FBI-Akte von Steve Jobs veröffentlicht

Die US-Bundesbehörde FBI hat jetzt die Akte von Steve Jobs veröffentlicht. 1991 war das Dokument über den Apple-Gründer angelegt worden als es um einen Beraterposten bei George Bush (Senior) ging. Die meisten darin enthaltenen Informationen sind auch in der Steve Jobs Biografie von Walter Isaacson zu lesen, doch einige nicht uninteressante Details kamen jetzt erst ans Licht.

Zu den neuen Informationen gehört unter anderem, dass Steve Jobs im Jahr 1985 Opfer einer Bombendrohung war. Eine Million Dollar sollte dabei erpresst werden, doch weder der Erpresser noch eine Bombe wurden je gefunden. Außerdem geht aus Steve Jobs' FBI-Akte hervor, dass er von 1988 bis 1990 eine Top Secret-Freigabe hatte. Diese Freigabe gewährte ihm Einblicke in geheime Informationen des FBI. Unklar war zunächst, warum Jobs diese Einsicht bekommen hatte. Inzwischen hat sich herausgestellt, dass er damals als Chef von Pixar Bild-Renderings-Software für das FBI entwickelte.

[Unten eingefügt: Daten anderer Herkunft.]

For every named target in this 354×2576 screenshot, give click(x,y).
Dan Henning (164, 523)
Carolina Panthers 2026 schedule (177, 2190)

Diese Software wurde zur Bearbeitung von Satellitenaufnahmen benutzt.

Vieles, was auch in der offiziellen Steve Jobs Biografie zu lesen ist, findet sich auch in den Unterlagen des FBI über den Apple-Gründer. 1991 wurden mehr als 30 Freunde, Nachbarn und Kollege von Jobs intensiv von der US-Bundespolizei unter die Lupe genommen. In der Akte stehen unter anderem Informationen zu Jobs' Experimenten mit LSD und Marihuana, die jedoch kein Geheimnis mehr sind.

Auch wie Steve Jobs beschrieben wird, dürfte wenig überraschend sein. So wird ihm zwar ein einwandfreier Charakter attestiert, doch auch moralische Fragwürdigkeit. Er wird von manchen als Genie tituliert, doch erklärten einige der Befragten auch, dass er gerne die Realität verdrehte, um seine eigenen Ziele zu erreichen.